When to Use Direct Mode

• ✅ You need JavaScript to execute
• ✅ You trust the HTML source
• ✅ You want interactive content
• ✅ You need to share parent document styles
• ✅ You're rendering dynamic widgets

When to Use Shadow Mode

• ✅ You need style isolation
• ✅ You don't need scripts
• ✅ You're rendering formatted documents (coupons, certificates, vouchers)
• ✅ You want to prevent CSS conflicts
• ✅ You need to preserve complete HTML structure
• ✅ Security is a priority (no script execution)

---

💡 Examples

Example 1: Rendering a Coupon (Shadow Mode)

<template>
  <HtmlRenderer :html="couponHtml" :is-shadow="true" />
</template>

<script setup lang="ts">
import HtmlRenderer from '@/components/htmlRenderer/HtmlRenderer.vue'

const couponHtml = `
  <!doctype html>
  <html>
    <head>
      <style>
        @font-face {
          font-family: 'CustomFont';
          src: url('https://example.com/font.woff2') format('woff2');
        }
        body {
          font-family: 'CustomFont', sans-serif;
          background: white;
          width: 18cm;
          height: 26.7cm;
        }
        .coupon-title {
          font-size: 24pt;
          color: #333;
          text-align: center;
        }
      </style>
    </head>
    <body>
      <div class="coupon-title">$50 Gift Certificate</div>
      <p>Valid until: 2025-12-31</p>
    </body>
  </html>
`
</script>

Example 2: Interactive Widget (Direct Mode)

<template>
  <HtmlRenderer :html="widgetHtml" :is-shadow="false" />
</template>

<script setup lang="ts">
import HtmlRenderer from '@/components/htmlRenderer/HtmlRenderer.vue';

const widgetHtml = `
  <div id="widget">
    <button id="clickMe">Click Me</button>
    <span id="counter">0</span>
  </div>
  <script>
    let count = 0;
    document.getElementById('clickMe').addEventListener('click', () => {
      count++;
      document.getElementById('counter').textContent = count;
    });
  </script>
`;
</script>

Example 3: Loading External Scripts

<template>
  <HtmlRenderer :html="scriptHtml" :is-shadow="false" />
</template>

<script setup lang="ts">
const scriptHtml = `
  <div id="map"></div>
  <script src="https://cdn.example.com/map-library.js" defer></script>
  <script defer>
    // This runs after map-library.js loads
    initMap('map');
  </script>
`;
</script>

---

🎯 Best Practices

Security

1. Always sanitize untrusted HTML before rendering in direct mode
2. Use shadow mode for content from untrusted sources (no script execution)
3. Validate external script sources when using direct mode
4. Be cautious with inline event handlers (onclick, etc.)

Performance

1. Avoid re-rendering - The component renders once on mount
2. Use keys if you need to force re-rendering with different content
3. Minimize HTML size for faster parsing
4. Consider lazy loading for heavy content

Styling

1. Shadow mode: Include all styles in the HTML string (they won't leak)
2. Direct mode: Be aware of style inheritance from parent document
3. Use scoped styles in parent components to avoid conflicts
4. Test font loading in shadow mode (fonts are automatically injected)

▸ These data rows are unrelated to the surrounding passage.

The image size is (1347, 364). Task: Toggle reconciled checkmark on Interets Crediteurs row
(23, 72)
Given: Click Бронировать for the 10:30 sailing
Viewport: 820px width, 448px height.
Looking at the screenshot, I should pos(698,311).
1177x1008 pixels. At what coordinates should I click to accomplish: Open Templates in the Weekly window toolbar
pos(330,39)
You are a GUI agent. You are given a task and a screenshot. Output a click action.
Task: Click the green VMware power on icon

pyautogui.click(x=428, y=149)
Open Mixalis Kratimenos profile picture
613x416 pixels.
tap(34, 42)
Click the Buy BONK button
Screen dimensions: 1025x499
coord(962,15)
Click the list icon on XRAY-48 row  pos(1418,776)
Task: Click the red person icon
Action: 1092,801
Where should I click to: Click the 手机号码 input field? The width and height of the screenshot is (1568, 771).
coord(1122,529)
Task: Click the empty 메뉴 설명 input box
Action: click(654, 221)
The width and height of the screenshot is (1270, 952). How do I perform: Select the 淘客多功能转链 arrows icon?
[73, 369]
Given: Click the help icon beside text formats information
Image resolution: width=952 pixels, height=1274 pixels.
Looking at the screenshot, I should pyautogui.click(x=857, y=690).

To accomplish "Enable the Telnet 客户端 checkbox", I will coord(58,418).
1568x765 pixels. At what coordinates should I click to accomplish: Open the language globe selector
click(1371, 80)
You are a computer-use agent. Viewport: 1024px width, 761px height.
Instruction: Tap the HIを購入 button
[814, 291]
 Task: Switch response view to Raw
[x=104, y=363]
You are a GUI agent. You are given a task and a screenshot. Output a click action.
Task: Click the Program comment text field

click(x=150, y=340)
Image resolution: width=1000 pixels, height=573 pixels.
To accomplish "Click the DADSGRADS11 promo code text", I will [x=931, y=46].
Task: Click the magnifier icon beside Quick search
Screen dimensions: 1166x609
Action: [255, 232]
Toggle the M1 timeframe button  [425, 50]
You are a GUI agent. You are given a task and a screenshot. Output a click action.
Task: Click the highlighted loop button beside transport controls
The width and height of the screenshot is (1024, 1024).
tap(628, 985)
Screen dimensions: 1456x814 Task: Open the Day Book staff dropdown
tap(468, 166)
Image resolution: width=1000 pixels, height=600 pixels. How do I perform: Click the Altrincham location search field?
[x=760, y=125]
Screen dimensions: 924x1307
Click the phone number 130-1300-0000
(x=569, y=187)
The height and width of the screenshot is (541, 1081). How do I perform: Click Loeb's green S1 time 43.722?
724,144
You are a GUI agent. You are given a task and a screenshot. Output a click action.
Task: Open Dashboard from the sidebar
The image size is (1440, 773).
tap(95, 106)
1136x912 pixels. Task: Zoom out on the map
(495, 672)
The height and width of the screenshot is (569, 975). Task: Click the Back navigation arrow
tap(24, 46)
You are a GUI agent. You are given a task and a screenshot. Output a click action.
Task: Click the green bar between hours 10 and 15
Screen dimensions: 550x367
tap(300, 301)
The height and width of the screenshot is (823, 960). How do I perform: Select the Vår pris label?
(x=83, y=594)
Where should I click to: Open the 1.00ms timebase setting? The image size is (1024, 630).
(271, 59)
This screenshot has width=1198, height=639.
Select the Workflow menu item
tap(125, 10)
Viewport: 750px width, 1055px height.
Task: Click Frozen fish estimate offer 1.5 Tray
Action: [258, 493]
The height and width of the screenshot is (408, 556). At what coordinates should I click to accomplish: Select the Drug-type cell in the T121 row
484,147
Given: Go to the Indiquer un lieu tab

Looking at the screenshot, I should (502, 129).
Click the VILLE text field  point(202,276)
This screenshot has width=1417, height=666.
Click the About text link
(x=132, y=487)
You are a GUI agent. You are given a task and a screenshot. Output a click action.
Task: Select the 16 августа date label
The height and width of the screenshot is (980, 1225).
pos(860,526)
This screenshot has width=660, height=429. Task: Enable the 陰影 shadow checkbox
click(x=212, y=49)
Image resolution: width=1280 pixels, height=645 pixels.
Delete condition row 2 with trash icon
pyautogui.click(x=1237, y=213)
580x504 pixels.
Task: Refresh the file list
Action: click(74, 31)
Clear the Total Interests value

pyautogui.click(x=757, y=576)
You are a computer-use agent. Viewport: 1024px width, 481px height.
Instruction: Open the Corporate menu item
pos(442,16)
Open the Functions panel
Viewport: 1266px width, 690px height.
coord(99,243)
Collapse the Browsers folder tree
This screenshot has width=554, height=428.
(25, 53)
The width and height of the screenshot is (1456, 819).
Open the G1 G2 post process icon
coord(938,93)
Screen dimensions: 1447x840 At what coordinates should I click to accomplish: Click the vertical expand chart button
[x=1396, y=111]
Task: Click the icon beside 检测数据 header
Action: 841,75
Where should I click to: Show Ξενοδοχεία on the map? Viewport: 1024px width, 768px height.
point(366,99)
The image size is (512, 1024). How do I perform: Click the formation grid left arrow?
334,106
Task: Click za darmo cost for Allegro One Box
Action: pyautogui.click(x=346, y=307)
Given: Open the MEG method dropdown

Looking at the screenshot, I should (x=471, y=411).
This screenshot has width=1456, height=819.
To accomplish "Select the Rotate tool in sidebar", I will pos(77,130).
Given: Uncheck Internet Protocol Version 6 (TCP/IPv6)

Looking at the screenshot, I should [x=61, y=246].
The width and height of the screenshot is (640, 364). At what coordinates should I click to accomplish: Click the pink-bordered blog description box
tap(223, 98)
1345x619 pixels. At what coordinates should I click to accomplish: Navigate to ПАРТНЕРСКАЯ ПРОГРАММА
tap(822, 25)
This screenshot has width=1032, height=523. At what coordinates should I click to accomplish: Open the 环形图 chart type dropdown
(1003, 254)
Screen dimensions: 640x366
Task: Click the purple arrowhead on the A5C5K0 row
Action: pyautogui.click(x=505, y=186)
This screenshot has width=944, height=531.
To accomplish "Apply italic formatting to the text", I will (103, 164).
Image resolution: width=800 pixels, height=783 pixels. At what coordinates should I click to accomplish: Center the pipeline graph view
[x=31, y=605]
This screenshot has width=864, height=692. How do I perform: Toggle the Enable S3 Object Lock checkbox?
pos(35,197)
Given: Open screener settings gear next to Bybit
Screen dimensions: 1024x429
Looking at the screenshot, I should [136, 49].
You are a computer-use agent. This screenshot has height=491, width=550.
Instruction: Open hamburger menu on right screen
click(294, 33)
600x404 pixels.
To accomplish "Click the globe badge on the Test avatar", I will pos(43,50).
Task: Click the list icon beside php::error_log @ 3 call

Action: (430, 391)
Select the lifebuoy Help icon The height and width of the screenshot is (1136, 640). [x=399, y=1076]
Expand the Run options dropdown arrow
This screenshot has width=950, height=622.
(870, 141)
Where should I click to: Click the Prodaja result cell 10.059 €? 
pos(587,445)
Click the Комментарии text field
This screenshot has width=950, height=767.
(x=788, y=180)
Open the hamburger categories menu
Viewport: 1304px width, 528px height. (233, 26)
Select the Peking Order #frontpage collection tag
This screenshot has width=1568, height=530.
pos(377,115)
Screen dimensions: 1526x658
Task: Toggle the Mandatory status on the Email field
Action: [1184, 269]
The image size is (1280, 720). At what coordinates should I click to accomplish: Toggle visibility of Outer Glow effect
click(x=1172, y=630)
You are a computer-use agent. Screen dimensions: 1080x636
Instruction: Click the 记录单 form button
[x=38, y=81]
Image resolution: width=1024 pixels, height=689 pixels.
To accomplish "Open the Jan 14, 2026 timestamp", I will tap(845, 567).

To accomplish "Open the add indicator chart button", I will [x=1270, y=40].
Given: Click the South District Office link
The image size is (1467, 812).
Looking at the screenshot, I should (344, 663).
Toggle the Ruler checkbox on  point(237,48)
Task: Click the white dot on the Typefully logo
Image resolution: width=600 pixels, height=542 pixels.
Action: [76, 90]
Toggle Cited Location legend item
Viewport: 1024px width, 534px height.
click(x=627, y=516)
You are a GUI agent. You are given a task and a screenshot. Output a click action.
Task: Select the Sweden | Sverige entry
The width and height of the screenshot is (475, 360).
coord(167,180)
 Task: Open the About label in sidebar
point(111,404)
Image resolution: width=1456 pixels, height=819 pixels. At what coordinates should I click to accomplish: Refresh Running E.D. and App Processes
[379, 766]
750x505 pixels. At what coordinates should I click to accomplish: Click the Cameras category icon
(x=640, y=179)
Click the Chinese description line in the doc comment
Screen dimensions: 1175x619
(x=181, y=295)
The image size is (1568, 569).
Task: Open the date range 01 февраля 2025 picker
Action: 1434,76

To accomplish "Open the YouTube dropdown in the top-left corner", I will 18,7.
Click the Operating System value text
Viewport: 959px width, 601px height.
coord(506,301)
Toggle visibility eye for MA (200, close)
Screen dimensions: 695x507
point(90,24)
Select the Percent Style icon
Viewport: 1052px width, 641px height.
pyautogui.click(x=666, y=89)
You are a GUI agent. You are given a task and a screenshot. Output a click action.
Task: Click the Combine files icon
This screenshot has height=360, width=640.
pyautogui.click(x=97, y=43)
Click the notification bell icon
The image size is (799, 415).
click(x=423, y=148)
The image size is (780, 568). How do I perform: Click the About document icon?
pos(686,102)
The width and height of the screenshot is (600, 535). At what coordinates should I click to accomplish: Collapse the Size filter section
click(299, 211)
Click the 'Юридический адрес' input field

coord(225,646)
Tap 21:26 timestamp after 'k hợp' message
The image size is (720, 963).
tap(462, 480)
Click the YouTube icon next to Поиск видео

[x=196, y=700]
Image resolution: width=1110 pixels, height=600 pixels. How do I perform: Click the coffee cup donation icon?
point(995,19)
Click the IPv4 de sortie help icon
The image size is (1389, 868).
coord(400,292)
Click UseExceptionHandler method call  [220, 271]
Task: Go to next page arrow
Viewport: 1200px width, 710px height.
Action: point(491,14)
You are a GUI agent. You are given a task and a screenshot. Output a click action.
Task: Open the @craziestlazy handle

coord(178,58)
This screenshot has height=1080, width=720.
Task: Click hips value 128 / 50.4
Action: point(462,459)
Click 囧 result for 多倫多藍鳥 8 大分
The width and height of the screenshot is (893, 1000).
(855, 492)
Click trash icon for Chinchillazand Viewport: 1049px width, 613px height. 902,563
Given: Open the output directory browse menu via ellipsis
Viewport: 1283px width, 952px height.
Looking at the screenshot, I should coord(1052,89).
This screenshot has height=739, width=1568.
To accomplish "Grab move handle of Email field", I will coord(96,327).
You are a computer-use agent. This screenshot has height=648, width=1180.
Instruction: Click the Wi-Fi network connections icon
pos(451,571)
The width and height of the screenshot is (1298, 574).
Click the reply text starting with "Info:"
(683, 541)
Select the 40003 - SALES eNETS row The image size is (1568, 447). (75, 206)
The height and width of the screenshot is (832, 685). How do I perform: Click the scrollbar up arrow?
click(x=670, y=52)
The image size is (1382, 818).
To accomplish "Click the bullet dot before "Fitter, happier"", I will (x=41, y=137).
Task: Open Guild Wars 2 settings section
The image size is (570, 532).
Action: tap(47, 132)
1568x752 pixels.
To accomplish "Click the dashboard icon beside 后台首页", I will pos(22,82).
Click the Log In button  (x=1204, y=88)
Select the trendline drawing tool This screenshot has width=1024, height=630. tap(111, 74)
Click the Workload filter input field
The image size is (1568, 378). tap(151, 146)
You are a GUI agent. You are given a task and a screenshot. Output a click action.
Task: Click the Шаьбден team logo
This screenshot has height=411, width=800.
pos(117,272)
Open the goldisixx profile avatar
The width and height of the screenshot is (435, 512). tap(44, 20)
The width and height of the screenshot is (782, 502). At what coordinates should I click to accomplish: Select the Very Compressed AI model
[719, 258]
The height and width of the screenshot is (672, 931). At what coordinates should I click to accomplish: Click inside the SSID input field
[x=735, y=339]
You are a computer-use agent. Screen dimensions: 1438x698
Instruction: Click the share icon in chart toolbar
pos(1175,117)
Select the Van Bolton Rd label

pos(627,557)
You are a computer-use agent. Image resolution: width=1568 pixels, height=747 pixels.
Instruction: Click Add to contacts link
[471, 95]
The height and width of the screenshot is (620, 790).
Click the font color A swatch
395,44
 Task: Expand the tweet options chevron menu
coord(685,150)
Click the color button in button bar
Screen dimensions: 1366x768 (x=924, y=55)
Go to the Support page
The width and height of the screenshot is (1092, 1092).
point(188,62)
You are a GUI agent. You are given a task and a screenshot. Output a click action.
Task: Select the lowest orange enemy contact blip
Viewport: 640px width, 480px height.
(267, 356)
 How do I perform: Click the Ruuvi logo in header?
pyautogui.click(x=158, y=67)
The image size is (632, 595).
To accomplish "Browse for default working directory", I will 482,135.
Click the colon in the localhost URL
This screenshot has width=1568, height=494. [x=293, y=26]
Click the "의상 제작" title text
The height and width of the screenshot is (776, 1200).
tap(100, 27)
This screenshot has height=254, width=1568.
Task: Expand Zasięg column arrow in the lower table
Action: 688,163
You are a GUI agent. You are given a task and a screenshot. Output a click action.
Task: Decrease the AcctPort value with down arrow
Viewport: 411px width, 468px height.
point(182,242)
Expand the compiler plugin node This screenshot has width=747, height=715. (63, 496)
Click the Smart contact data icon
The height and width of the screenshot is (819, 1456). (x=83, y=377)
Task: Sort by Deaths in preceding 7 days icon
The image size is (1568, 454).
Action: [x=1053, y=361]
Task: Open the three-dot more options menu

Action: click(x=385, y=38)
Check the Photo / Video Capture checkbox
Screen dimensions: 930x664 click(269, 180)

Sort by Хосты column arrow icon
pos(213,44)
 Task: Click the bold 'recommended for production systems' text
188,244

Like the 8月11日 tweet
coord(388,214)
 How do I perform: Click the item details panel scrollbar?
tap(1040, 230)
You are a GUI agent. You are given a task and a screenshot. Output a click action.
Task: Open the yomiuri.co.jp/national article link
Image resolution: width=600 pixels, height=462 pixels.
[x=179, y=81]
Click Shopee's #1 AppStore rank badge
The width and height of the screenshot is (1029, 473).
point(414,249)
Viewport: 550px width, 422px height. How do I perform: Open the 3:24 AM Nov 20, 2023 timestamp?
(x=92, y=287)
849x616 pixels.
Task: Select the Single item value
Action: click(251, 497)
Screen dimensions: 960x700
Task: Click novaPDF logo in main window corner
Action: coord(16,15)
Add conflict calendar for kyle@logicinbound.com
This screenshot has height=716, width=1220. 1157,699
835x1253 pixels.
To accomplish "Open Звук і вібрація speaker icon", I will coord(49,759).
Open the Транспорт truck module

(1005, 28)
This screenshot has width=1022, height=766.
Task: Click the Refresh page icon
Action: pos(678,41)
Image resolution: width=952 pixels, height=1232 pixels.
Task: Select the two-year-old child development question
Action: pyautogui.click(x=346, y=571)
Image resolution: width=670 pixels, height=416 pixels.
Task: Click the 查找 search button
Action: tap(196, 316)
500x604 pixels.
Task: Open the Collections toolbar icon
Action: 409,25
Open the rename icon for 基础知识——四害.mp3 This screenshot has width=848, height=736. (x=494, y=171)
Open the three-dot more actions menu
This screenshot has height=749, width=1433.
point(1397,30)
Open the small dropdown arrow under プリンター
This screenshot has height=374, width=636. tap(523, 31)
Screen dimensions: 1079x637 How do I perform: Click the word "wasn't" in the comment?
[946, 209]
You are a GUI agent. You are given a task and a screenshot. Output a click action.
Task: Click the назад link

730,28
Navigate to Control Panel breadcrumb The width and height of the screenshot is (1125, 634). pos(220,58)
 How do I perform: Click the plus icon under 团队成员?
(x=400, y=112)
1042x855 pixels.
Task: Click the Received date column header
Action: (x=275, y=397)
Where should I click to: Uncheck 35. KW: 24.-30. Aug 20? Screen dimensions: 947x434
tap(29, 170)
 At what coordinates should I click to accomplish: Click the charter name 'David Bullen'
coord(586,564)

Script Execution (Direct Mode)

1. Understand execution order: Sequential → Async (fire-and-forget) → Defer
2. Use defer for scripts that need DOM to be ready
3. Use async for independent scripts
4. Module scripts (type="module") are always deferred by default

---

🤝 Contributing

When contributing to this library, please follow these guidelines:

1. Maintain separation of concerns: Keep renderers, composables, and utilities separate
2. Document everything: All functions, types, and modules should have JSDoc comments
3. Write tests: Add tests for new features or bug fixes
4. Follow TypeScript best practices: Use strict typing, avoid any
5. Update this README: Keep documentation in sync with code changes

---

📄 License

Free to use.

---

🙏 Acknowledgments

This library was built to solve real-world challenges in rendering dynamic HTML content in Vue applications (Vue 2.7+ and Vue 3), specifically for rendering formatted documents like coupons and vouchers with proper style isolation and font loading.

---

Built with ❤️ for Vue developers (Vue 2.7+ and Vue 3) who need powerful HTML rendering capabilities.